In contrast, men's pelvises are more ‘heart-shaped’, and typically contain greater bone mass than women’s, which aids in providing the male body with greater stability and strength. Furthermore, the pubic arch of men is usually narrower and more sharply angled than in the female, which is required in order to facilitate the demands of activities such as jumping and running.
The differences between the male and female pelvis have a clear clinical relevance, especially when it comes to assessing and diagnosing any pelvic issues. For example, if a woman presents with pelvic instability, the clinician may first assess the patient’s pubic arch angle in order to ascertain whether it is wide enough to accommodate childbirth. Depending on the results of this assessment, the physician may suggest additional treatments such as massage or physiotherapy in order to reduce the pain and improve the overall stability of the pelvis.
Likewise, if a man presents with pelvic pain, the clinician may assess the shape of the pubic arch in order to determine whether the angle is too sharp for activities such as running and jumping. Depending on the results of this assessment, the physician may suggest treatments such as stretching exercises, strengthening of particular muscles, or even the use of orthotics.
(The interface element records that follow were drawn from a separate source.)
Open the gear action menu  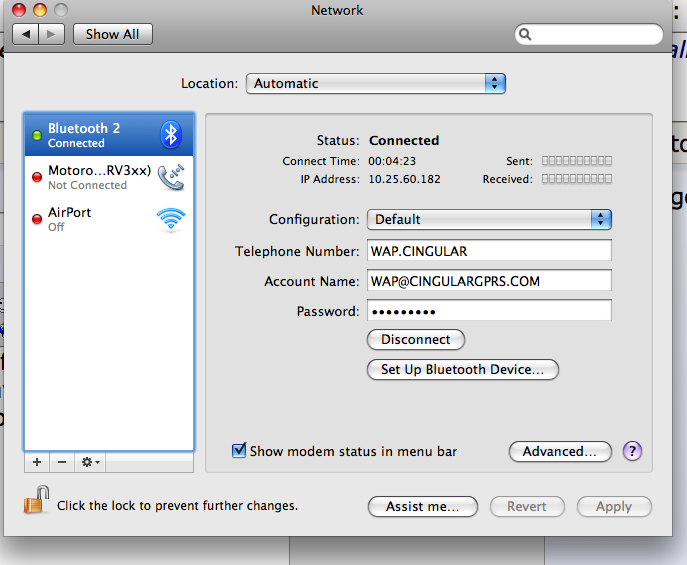[91, 462]
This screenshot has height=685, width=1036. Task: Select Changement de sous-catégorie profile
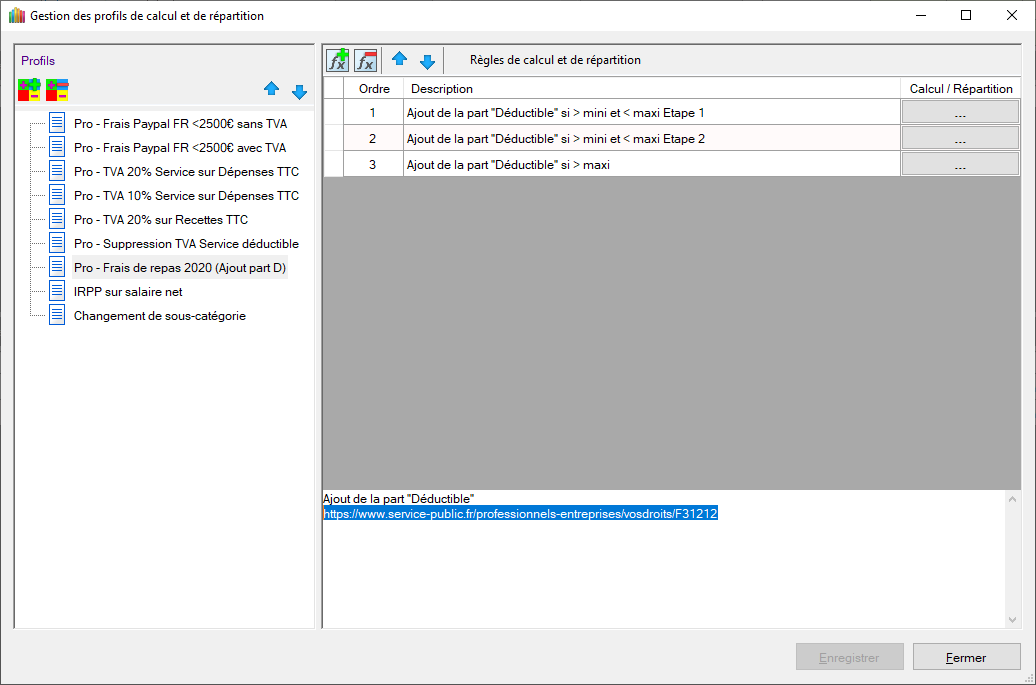[159, 316]
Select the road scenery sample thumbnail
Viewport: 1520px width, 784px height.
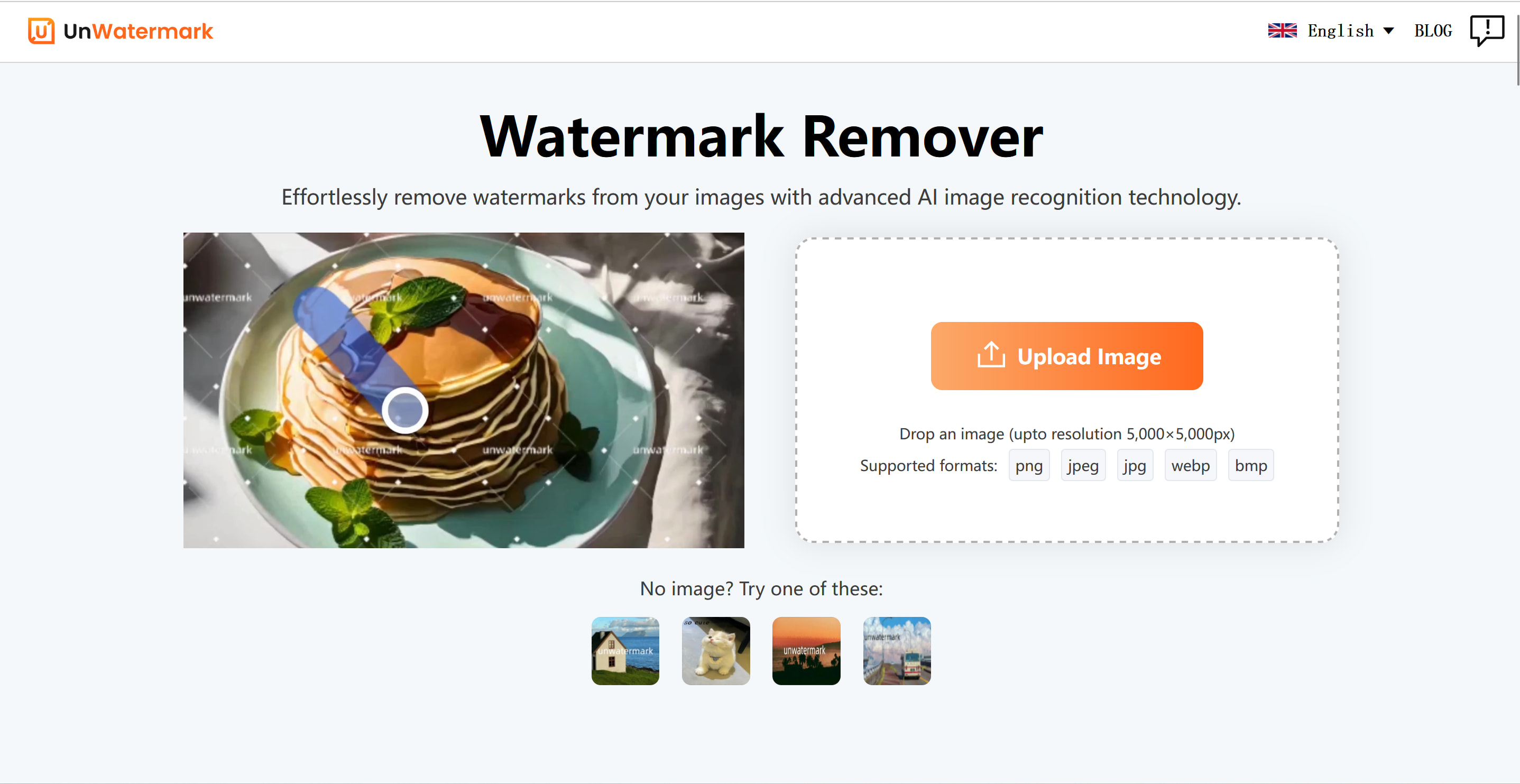click(x=899, y=651)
Overall, fusion of the sacral vertebrae is an essential process in the normal development of the human spine. Furthermore, the sexual dimorphism of the pelvis is of special clinical relevance when assessing and treating certain pelvic disorders. Through knowledge of the normal differences between the male and female pelvis, clinicians can more accurately diagnose and treat any pelvic issues, in order to ensure the patient’s optimal health and safety.